People making more than $50 million pitch in two cents so everyone else can have a chance.
What can we do with two cents
- Universal child care for every baby in this country, age zero to five
- Universal pre-K for every 3 year old and 4 year old in the country..
- Raise the wages of every child care worker and preschool teacher in America
- Make technical school, community college and four year college tuition free everyone who wants to get an education
- Level the playing field and put $50 billion into Historically Black Colleges and Universities and other minority-serving intuitions.
- And cancel student loan debt for 95 percent of people who have it.
Atlanta, Georgia, November 21, 2019
At Clark Atlanta University HBCU after the debate from the night before
She is talking about Black women
In 1881 in Atlanta the fight for equality and opportunity was just beginning. The only work that Black women and girls could do was caring for white families. Trudging dirty laundry and toting gallons of water where they would scrub for hours.
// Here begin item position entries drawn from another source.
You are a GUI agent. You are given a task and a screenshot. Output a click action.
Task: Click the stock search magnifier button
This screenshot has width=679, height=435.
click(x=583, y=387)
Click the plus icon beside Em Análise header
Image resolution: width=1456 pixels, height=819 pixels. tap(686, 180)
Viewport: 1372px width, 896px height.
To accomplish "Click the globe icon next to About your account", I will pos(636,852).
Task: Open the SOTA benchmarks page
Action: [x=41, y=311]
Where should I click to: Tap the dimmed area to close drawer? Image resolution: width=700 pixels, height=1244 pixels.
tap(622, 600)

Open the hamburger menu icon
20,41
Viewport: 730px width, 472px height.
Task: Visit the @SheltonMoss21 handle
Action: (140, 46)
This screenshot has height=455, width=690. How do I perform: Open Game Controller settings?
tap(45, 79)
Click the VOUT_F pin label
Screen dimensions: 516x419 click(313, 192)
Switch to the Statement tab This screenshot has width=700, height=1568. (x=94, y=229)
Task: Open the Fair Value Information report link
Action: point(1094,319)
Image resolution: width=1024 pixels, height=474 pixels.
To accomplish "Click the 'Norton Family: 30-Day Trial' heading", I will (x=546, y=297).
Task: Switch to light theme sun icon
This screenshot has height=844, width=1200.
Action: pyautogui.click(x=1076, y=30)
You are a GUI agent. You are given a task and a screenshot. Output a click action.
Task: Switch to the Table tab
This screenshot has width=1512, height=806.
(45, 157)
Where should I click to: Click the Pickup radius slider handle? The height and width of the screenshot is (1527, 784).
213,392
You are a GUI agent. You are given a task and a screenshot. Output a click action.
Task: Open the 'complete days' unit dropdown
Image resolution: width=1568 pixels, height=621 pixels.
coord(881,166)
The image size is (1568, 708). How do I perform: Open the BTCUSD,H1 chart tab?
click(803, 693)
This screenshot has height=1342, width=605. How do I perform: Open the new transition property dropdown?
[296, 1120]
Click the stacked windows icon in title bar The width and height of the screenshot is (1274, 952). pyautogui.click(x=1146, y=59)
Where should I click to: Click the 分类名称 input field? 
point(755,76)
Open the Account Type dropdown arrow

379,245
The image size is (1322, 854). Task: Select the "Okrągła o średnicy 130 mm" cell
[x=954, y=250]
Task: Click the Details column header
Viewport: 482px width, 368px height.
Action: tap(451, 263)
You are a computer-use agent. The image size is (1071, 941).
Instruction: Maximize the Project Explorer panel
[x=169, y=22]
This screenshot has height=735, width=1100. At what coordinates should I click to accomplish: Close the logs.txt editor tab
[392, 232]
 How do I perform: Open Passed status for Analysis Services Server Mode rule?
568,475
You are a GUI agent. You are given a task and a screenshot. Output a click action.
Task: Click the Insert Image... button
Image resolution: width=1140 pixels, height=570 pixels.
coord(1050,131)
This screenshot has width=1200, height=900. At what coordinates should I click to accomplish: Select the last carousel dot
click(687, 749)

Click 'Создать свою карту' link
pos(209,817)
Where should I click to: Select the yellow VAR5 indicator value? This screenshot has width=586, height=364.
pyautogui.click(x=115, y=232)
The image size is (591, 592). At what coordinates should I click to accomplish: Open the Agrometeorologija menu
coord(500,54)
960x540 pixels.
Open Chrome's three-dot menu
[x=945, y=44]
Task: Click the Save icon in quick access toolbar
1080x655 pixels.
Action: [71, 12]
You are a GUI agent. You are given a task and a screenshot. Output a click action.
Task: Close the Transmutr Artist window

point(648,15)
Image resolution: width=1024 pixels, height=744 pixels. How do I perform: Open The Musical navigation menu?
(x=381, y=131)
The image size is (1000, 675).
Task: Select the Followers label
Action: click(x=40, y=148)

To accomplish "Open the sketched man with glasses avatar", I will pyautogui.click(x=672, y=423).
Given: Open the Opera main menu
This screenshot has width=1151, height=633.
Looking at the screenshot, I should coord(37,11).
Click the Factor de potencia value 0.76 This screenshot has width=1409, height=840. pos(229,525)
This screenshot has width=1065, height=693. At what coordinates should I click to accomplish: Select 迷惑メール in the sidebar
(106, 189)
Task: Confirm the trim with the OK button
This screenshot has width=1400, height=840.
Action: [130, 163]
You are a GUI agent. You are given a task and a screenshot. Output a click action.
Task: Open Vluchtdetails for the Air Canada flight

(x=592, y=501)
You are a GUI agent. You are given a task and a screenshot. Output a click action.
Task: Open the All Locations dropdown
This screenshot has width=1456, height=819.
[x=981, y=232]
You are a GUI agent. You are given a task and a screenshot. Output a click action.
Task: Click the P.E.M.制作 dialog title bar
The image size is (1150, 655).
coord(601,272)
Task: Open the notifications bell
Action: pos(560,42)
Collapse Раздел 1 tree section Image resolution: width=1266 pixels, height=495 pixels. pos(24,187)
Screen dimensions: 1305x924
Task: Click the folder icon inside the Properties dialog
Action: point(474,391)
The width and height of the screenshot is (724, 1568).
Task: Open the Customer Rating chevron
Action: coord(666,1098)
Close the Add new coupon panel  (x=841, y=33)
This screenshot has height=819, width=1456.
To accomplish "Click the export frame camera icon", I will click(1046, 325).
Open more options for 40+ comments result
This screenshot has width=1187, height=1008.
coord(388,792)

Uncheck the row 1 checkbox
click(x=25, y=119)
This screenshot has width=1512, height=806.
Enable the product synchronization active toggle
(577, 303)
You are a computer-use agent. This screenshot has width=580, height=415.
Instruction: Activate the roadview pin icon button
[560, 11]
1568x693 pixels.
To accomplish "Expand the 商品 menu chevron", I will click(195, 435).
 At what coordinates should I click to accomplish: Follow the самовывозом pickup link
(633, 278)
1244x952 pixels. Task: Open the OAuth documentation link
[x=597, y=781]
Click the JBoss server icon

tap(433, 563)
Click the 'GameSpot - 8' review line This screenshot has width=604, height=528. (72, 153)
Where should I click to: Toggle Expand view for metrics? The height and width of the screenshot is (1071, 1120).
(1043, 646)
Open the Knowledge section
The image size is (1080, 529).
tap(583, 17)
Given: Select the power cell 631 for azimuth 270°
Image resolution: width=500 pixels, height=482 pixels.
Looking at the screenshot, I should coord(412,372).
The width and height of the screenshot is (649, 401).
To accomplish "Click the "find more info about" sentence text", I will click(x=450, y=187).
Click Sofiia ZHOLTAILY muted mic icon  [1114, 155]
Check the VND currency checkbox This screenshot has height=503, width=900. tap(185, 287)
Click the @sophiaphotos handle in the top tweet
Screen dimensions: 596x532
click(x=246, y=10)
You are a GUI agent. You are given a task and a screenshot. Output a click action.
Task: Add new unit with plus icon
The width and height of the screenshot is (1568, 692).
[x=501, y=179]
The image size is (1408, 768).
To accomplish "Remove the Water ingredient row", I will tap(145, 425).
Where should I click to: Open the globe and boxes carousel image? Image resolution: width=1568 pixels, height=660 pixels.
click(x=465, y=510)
Then bring it all back and do it again,
In July 1881 The Washing Society formed a union to strike for higher wages and dignity. In the space of three weeks, 20 women became 3,000. Eventually the employers, the city council and powerful white citizens backed down.
Politicians pitted white people against black people to keep everyone fighting. Racism doesn’t just tear apart Black and Brown communities, it keeps all working people down,
Boston, Massachusetts December 31, 2019
Post first impeachment
Republicans’ are pushing fear and intimidation.
But victories are never born of fear–they are born of boldness and big dreams.
Here she talks about Phillis Wheatley a young enslaved girl brought to New England in 1761. She mastered multiple languages and became a writer in the early 1770s. She wrote poetry and became the first published Black poet in America.
A group of white men hauled her into court believing she could never have written these poems. By the end of the proceeding judges were persuaded and even embarrassed.
Los Angeles, California March 2 2020
Honor Latinas, the unsung heroes of American story.
During the great depression government turned its back on immigrant families whipping up fear that immigrants were taking jobs. But during WWII the government welcomed thousands of Latino soldiers into the military. But they were later excluded from GI benefits and paid poverty wages. Then in the 1950s the government deported more than a million Mexican nationals.
On June 15, 1990, 400 janitors in Los Angeles took to the streets in peaceful protest. Even though they had gotten permission to march, they were met by 100 police offices who beat them with billy clubs. In 1990.
Police claimed that acted in self defense but televised footage showed otherwise.
This inspired more and more people to stand with them. Two weeks later the SEIU union gave janitors a raise and benefits.
Nobody makes it on their own. Anyone who wants to make real change, meaningful lasting change, needs allies needs partners, needs a willing coalition.
Unbelievably it was just three days later that she ended her campaign
The Fight Goes On March 5, 2020
She is saddened but pleased that they changed the topics of the campaigns in the race
A year ago people weren’t talking about a two-cent wealth tax, universal child care, cancelling student loan debt while reducing the racial wealth gap.
Our work continues the fight goes on and big dreams never die.